▶ [Work instruction]:
The records are given next. Repeat each one exactly.

▶ [Entries provided]:
┏━━

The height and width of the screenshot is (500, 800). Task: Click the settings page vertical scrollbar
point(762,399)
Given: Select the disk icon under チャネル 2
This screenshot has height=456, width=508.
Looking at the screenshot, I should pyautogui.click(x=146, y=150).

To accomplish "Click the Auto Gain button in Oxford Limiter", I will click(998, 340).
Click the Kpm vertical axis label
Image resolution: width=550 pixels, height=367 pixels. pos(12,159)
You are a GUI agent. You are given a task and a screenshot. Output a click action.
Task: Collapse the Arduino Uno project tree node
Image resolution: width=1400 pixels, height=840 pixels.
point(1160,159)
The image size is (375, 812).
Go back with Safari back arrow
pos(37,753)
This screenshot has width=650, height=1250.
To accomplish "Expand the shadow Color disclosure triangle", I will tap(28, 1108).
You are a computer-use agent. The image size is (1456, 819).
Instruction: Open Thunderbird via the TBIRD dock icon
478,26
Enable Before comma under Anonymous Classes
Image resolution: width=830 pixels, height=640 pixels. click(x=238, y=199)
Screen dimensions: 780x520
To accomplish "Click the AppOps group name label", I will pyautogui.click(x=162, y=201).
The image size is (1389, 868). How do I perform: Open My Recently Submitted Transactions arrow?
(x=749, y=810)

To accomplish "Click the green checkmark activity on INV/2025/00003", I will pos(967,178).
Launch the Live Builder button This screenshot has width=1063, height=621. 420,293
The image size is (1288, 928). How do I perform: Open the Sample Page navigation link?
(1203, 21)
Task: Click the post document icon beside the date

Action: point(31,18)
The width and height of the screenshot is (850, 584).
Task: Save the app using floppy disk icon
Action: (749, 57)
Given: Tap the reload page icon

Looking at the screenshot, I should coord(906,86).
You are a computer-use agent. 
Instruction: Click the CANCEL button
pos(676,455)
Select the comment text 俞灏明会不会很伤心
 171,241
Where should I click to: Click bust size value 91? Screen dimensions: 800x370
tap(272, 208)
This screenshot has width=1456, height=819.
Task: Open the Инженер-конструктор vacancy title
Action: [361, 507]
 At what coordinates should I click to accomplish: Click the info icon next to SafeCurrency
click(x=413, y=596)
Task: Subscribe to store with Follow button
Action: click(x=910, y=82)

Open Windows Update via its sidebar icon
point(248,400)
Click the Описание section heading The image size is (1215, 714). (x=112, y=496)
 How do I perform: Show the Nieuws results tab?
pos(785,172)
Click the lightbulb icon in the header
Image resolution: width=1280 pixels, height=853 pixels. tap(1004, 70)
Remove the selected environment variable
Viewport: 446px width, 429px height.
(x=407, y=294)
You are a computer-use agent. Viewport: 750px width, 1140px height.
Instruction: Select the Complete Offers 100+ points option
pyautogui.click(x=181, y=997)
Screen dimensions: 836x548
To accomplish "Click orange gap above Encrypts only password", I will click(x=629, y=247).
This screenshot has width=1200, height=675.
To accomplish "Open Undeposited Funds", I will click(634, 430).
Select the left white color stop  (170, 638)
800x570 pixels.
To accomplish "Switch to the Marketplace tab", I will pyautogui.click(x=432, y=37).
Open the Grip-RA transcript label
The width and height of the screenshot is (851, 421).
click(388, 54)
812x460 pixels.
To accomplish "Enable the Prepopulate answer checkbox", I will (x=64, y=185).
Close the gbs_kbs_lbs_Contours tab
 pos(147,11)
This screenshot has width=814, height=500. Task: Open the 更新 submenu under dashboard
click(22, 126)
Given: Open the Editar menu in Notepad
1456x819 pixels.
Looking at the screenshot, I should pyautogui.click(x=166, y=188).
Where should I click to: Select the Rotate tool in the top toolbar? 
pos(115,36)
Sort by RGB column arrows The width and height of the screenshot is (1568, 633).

┗━━

▶ [Output below]:
The height and width of the screenshot is (500, 800). Task: Click the settings page vertical scrollbar
point(762,399)
Given: Select the disk icon under チャネル 2
This screenshot has height=456, width=508.
Looking at the screenshot, I should pyautogui.click(x=146, y=150).

To accomplish "Click the Auto Gain button in Oxford Limiter", I will click(998, 340).
Click the Kpm vertical axis label
Image resolution: width=550 pixels, height=367 pixels. pos(12,159)
You are a GUI agent. You are given a task and a screenshot. Output a click action.
Task: Collapse the Arduino Uno project tree node
Image resolution: width=1400 pixels, height=840 pixels.
point(1160,159)
The image size is (375, 812).
Go back with Safari back arrow
pos(37,753)
This screenshot has width=650, height=1250.
To accomplish "Expand the shadow Color disclosure triangle", I will tap(28, 1108).
You are a computer-use agent. The image size is (1456, 819).
Instruction: Open Thunderbird via the TBIRD dock icon
478,26
Enable Before comma under Anonymous Classes
Image resolution: width=830 pixels, height=640 pixels. click(x=238, y=199)
Screen dimensions: 780x520
To accomplish "Click the AppOps group name label", I will pyautogui.click(x=162, y=201).
The image size is (1389, 868). How do I perform: Open My Recently Submitted Transactions arrow?
(x=749, y=810)

To accomplish "Click the green checkmark activity on INV/2025/00003", I will pos(967,178).
Launch the Live Builder button This screenshot has width=1063, height=621. 420,293
The image size is (1288, 928). How do I perform: Open the Sample Page navigation link?
(1203, 21)
Task: Click the post document icon beside the date

Action: point(31,18)
The width and height of the screenshot is (850, 584).
Task: Save the app using floppy disk icon
Action: (749, 57)
Given: Tap the reload page icon

Looking at the screenshot, I should coord(906,86).
You are a computer-use agent. 
Instruction: Click the CANCEL button
pos(676,455)
Select the comment text 俞灏明会不会很伤心
 171,241
Where should I click to: Click bust size value 91? Screen dimensions: 800x370
tap(272, 208)
This screenshot has width=1456, height=819.
Task: Open the Инженер-конструктор vacancy title
Action: [361, 507]
 At what coordinates should I click to accomplish: Click the info icon next to SafeCurrency
click(x=413, y=596)
Task: Subscribe to store with Follow button
Action: click(x=910, y=82)

Open Windows Update via its sidebar icon
point(248,400)
Click the Описание section heading The image size is (1215, 714). (x=112, y=496)
 How do I perform: Show the Nieuws results tab?
pos(785,172)
Click the lightbulb icon in the header
Image resolution: width=1280 pixels, height=853 pixels. tap(1004, 70)
Remove the selected environment variable
Viewport: 446px width, 429px height.
(x=407, y=294)
You are a computer-use agent. Viewport: 750px width, 1140px height.
Instruction: Select the Complete Offers 100+ points option
pyautogui.click(x=181, y=997)
Screen dimensions: 836x548
To accomplish "Click orange gap above Encrypts only password", I will click(x=629, y=247).
This screenshot has width=1200, height=675.
To accomplish "Open Undeposited Funds", I will click(634, 430).
Select the left white color stop  (170, 638)
800x570 pixels.
To accomplish "Switch to the Marketplace tab", I will pyautogui.click(x=432, y=37).
Open the Grip-RA transcript label
The width and height of the screenshot is (851, 421).
click(388, 54)
812x460 pixels.
To accomplish "Enable the Prepopulate answer checkbox", I will (x=64, y=185).
Close the gbs_kbs_lbs_Contours tab
 pos(147,11)
This screenshot has width=814, height=500. Task: Open the 更新 submenu under dashboard
click(22, 126)
Given: Open the Editar menu in Notepad
1456x819 pixels.
Looking at the screenshot, I should pyautogui.click(x=166, y=188).
Where should I click to: Select the Rotate tool in the top toolbar? 
pos(115,36)
Sort by RGB column arrows The width and height of the screenshot is (1568, 633).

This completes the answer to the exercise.